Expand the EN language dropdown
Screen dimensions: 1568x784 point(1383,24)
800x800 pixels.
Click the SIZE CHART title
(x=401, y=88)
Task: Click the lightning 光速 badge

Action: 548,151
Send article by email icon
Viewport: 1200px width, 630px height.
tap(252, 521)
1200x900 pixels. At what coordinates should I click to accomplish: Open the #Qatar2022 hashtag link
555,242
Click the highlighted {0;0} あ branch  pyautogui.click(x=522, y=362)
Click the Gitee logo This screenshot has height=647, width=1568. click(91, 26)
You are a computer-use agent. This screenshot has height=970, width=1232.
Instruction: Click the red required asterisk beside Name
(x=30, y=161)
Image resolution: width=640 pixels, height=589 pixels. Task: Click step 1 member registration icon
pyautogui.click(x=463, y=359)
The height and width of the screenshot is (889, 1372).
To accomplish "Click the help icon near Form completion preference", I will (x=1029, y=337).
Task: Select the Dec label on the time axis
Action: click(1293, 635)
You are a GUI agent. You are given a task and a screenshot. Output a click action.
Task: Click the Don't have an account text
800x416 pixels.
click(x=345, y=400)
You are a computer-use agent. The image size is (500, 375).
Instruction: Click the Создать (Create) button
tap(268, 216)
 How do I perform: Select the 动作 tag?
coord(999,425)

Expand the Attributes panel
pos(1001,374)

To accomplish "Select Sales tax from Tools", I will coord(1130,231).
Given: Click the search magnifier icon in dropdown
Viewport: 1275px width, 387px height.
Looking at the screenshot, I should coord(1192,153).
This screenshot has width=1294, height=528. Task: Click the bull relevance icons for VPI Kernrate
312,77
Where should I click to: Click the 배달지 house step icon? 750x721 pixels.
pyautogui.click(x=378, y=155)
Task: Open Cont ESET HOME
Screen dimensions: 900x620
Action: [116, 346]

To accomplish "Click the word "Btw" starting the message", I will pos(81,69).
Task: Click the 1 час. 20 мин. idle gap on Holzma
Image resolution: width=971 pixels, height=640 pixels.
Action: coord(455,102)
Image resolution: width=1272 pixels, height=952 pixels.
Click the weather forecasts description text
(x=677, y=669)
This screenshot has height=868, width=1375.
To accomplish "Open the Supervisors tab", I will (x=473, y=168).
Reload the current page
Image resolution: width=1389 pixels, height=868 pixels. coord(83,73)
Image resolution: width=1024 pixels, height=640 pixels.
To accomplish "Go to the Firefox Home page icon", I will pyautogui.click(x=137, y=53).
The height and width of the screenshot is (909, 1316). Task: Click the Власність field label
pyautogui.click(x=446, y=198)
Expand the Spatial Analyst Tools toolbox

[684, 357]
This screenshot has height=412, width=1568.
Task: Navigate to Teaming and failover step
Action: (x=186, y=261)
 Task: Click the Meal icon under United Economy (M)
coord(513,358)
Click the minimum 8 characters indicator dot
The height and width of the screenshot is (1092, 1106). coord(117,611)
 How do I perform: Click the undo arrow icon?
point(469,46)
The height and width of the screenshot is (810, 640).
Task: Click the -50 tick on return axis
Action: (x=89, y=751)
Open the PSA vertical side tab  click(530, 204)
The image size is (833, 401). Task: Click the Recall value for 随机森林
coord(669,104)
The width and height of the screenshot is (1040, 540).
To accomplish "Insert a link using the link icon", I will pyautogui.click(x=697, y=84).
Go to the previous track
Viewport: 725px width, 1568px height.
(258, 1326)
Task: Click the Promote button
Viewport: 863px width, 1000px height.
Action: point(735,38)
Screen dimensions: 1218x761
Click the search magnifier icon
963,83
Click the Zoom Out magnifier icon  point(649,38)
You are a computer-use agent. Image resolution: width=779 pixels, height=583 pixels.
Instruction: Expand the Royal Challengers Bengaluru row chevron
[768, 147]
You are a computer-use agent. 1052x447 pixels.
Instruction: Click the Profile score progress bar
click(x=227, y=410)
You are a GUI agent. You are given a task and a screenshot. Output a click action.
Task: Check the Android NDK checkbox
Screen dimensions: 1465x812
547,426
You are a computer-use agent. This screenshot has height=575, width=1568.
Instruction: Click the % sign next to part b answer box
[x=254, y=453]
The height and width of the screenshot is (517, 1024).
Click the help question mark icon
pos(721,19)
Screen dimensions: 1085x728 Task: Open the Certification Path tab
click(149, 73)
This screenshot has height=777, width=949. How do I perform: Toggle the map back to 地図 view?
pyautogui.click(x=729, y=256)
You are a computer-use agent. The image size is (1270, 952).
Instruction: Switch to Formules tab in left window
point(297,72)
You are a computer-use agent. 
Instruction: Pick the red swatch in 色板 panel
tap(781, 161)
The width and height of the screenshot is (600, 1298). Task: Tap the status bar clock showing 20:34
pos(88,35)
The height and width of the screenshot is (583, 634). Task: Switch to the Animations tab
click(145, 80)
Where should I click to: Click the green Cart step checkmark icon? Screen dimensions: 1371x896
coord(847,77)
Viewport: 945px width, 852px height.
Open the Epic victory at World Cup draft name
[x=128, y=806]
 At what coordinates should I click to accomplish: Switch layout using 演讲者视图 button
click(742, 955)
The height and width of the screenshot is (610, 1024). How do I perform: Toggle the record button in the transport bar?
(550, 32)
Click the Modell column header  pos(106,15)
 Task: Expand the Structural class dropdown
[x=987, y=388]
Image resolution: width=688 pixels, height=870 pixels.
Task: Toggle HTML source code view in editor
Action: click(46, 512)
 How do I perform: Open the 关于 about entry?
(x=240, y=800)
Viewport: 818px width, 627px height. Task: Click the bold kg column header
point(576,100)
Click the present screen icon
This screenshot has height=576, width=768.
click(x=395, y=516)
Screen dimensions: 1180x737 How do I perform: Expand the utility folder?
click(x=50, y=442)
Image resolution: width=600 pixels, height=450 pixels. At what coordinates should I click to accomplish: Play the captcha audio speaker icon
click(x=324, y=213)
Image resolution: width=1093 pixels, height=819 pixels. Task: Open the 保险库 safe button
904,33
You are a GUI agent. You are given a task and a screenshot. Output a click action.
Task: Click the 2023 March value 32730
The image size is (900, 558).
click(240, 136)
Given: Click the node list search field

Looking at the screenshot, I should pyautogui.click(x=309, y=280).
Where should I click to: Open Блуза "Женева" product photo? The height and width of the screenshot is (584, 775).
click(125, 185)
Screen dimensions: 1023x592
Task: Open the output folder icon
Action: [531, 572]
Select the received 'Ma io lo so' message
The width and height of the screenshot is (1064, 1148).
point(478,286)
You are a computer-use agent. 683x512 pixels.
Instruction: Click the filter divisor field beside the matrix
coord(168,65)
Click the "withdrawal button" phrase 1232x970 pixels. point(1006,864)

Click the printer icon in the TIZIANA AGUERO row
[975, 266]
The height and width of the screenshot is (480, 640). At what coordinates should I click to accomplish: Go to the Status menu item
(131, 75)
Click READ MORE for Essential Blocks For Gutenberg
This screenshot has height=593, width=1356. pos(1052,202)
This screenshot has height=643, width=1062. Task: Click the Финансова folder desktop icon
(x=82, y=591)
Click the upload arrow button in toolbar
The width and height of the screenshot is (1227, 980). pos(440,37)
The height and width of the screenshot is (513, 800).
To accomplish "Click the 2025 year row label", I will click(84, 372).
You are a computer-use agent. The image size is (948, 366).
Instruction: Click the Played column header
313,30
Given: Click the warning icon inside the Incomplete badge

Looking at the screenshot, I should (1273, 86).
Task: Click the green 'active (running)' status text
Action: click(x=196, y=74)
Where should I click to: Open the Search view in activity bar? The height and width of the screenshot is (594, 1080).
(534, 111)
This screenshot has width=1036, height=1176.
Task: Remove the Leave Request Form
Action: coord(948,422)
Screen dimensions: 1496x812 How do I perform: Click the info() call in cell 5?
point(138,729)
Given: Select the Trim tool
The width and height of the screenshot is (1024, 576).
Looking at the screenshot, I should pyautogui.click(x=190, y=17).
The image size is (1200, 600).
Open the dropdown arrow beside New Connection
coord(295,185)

________________

(PROBLEM STATEMENT) Start with the line above that contains "This screenshot has height=576, width=768." and stop after the line that contains "You are a computer-use agent. 683x512 pixels.". Output those lines exactly, and only those.

(ANSWER SECTION)
This screenshot has height=576, width=768.
click(x=395, y=516)
Screen dimensions: 1180x737 How do I perform: Expand the utility folder?
click(x=50, y=442)
Image resolution: width=600 pixels, height=450 pixels. At what coordinates should I click to accomplish: Play the captcha audio speaker icon
click(x=324, y=213)
Image resolution: width=1093 pixels, height=819 pixels. Task: Open the 保险库 safe button
904,33
You are a GUI agent. You are given a task and a screenshot. Output a click action.
Task: Click the 2023 March value 32730
The image size is (900, 558).
click(240, 136)
Given: Click the node list search field

Looking at the screenshot, I should pyautogui.click(x=309, y=280).
Where should I click to: Open Блуза "Женева" product photo? The height and width of the screenshot is (584, 775).
click(125, 185)
Screen dimensions: 1023x592
Task: Open the output folder icon
Action: [531, 572]
Select the received 'Ma io lo so' message
The width and height of the screenshot is (1064, 1148).
point(478,286)
You are a computer-use agent. 683x512 pixels.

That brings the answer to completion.